**Dataset entries:**
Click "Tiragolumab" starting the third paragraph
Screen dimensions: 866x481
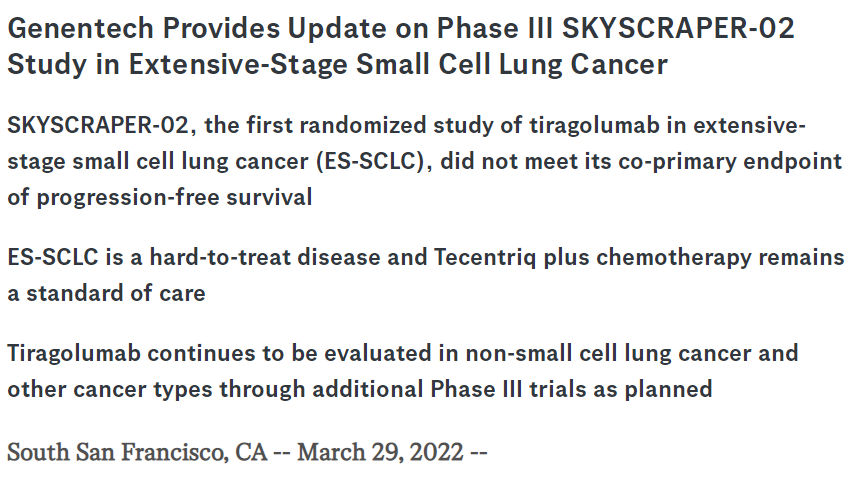coord(74,354)
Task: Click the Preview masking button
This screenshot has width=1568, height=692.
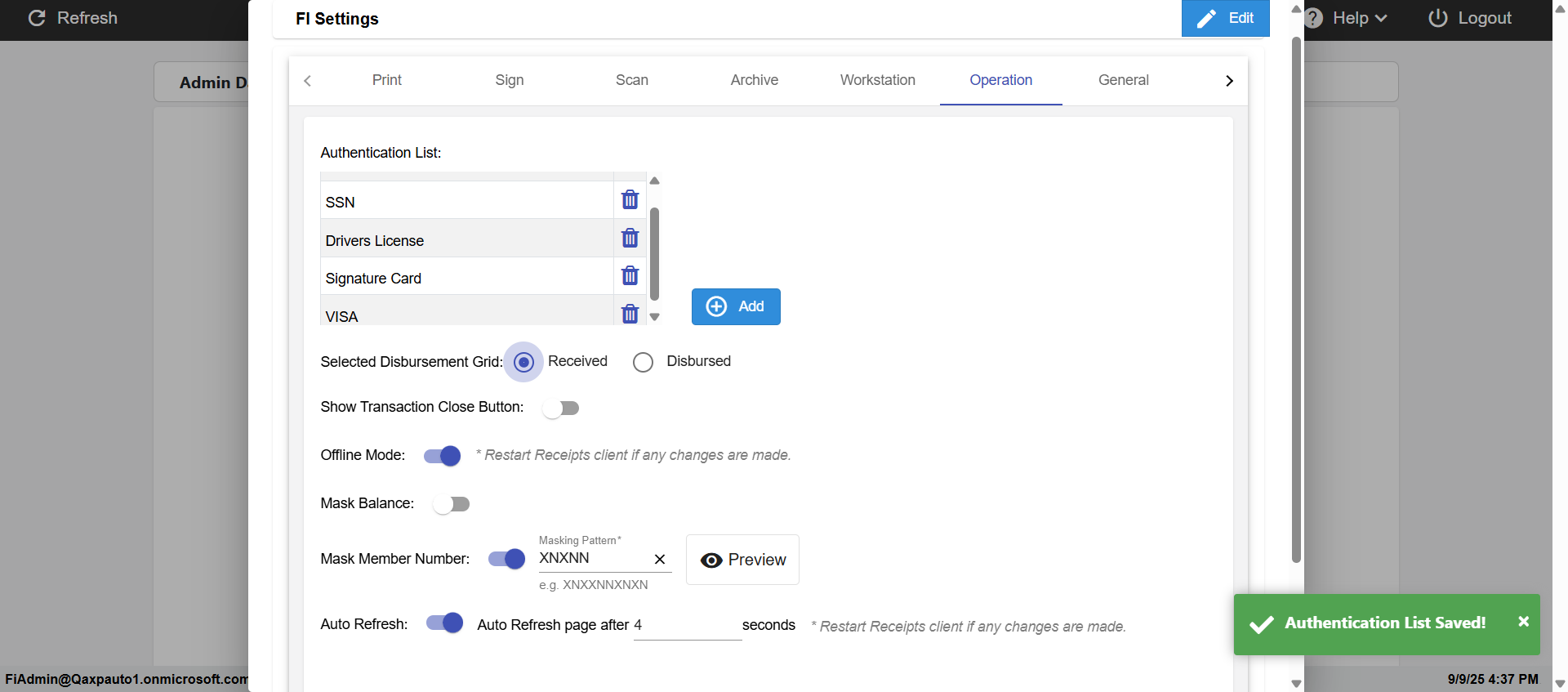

**Brief:**
Provide only the count of lines above in which the word "Click" occurs.

**Problem solution:**
2